**What you are asked to do:** Turn the lines below into a Markdown table with the columns "No." and "Line", numbering each row and leaving out any blank lines.

[Text and element pointing lines]
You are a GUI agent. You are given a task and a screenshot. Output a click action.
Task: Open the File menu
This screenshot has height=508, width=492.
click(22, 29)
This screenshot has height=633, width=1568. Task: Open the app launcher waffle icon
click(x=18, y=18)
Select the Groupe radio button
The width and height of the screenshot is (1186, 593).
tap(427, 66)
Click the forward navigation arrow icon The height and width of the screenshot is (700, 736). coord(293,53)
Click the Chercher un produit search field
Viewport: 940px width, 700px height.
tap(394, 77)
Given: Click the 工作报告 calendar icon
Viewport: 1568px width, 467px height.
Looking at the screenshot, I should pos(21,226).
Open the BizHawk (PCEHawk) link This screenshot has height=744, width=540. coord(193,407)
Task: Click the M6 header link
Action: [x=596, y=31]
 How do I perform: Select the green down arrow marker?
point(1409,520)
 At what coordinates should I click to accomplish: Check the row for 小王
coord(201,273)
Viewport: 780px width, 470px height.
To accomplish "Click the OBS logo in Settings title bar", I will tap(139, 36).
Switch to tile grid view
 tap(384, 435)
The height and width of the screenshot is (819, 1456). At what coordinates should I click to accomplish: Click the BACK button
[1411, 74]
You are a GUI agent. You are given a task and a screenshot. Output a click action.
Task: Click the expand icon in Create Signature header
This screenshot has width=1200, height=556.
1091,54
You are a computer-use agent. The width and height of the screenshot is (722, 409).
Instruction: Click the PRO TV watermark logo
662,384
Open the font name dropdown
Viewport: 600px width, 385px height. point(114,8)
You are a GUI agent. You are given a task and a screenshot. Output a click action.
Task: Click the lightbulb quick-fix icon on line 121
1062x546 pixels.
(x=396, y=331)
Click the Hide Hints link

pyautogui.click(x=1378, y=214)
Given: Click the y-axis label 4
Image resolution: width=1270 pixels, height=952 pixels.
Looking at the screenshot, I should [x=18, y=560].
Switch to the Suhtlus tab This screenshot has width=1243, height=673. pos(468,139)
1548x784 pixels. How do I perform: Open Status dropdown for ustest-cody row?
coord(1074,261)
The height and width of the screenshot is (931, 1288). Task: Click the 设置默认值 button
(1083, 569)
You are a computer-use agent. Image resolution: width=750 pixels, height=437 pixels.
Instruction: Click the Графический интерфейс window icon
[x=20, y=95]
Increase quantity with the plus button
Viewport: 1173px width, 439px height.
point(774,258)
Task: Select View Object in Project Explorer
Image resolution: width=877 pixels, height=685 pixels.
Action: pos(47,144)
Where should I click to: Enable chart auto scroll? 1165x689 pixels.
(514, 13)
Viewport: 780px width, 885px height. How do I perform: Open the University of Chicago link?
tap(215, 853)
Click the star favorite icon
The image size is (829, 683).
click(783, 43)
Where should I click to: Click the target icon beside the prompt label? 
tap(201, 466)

**Full answer:**
| No. | Line |
|---|---|
| 1 | You are a GUI agent. You are given a task and a screenshot. Output a click action. |
| 2 | Task: Open the File menu |
| 3 | This screenshot has height=508, width=492. |
| 4 | click(22, 29) |
| 5 | This screenshot has height=633, width=1568. Task: Open the app launcher waffle icon |
| 6 | click(x=18, y=18) |
| 7 | Select the Groupe radio button |
| 8 | The width and height of the screenshot is (1186, 593). |
| 9 | tap(427, 66) |
| 10 | Click the forward navigation arrow icon The height and width of the screenshot is (700, 736). coord(293,53) |
| 11 | Click the Chercher un produit search field |
| 12 | Viewport: 940px width, 700px height. |
| 13 | tap(394, 77) |
| 14 | Given: Click the 工作报告 calendar icon |
| 15 | Viewport: 1568px width, 467px height. |
| 16 | Looking at the screenshot, I should pos(21,226). |
| 17 | Open the BizHawk (PCEHawk) link This screenshot has height=744, width=540. coord(193,407) |
| 18 | Task: Click the M6 header link |
| 19 | Action: [x=596, y=31] |
| 20 |  How do I perform: Select the green down arrow marker? |
| 21 | point(1409,520) |
| 22 |  At what coordinates should I click to accomplish: Check the row for 小王 |
| 23 | coord(201,273) |
| 24 | Viewport: 780px width, 470px height. |
| 25 | To accomplish "Click the OBS logo in Settings title bar", I will tap(139, 36). |
| 26 | Switch to tile grid view |
| 27 |  tap(384, 435) |
| 28 | The height and width of the screenshot is (819, 1456). At what coordinates should I click to accomplish: Click the BACK button |
| 29 | [1411, 74] |
| 30 | You are a GUI agent. You are given a task and a screenshot. Output a click action. |
| 31 | Task: Click the expand icon in Create Signature header |
| 32 | This screenshot has width=1200, height=556. |
| 33 | 1091,54 |
| 34 | You are a computer-use agent. The width and height of the screenshot is (722, 409). |
| 35 | Instruction: Click the PRO TV watermark logo |
| 36 | 662,384 |
| 37 | Open the font name dropdown |
| 38 | Viewport: 600px width, 385px height. point(114,8) |
| 39 | You are a GUI agent. You are given a task and a screenshot. Output a click action. |
| 40 | Task: Click the lightbulb quick-fix icon on line 121 |
| 41 | 1062x546 pixels. |
| 42 | (x=396, y=331) |
| 43 | Click the Hide Hints link |
| 44 | pyautogui.click(x=1378, y=214) |
| 45 | Given: Click the y-axis label 4 |
| 46 | Image resolution: width=1270 pixels, height=952 pixels. |
| 47 | Looking at the screenshot, I should [x=18, y=560]. |
| 48 | Switch to the Suhtlus tab This screenshot has width=1243, height=673. pos(468,139) |
| 49 | 1548x784 pixels. How do I perform: Open Status dropdown for ustest-cody row? |
| 50 | coord(1074,261) |
| 51 | The height and width of the screenshot is (931, 1288). Task: Click the 设置默认值 button |
| 52 | (1083, 569) |
| 53 | You are a computer-use agent. Image resolution: width=750 pixels, height=437 pixels. |
| 54 | Instruction: Click the Графический интерфейс window icon |
| 55 | [x=20, y=95] |
| 56 | Increase quantity with the plus button |
| 57 | Viewport: 1173px width, 439px height. |
| 58 | point(774,258) |
| 59 | Task: Select View Object in Project Explorer |
| 60 | Image resolution: width=877 pixels, height=685 pixels. |
| 61 | Action: pos(47,144) |
| 62 | Where should I click to: Enable chart auto scroll? 1165x689 pixels. |
| 63 | (514, 13) |
| 64 | Viewport: 780px width, 885px height. How do I perform: Open the University of Chicago link? |
| 65 | tap(215, 853) |
| 66 | Click the star favorite icon |
| 67 | The image size is (829, 683). |
| 68 | click(783, 43) |
| 69 | Where should I click to: Click the target icon beside the prompt label?  |
| 70 | tap(201, 466) |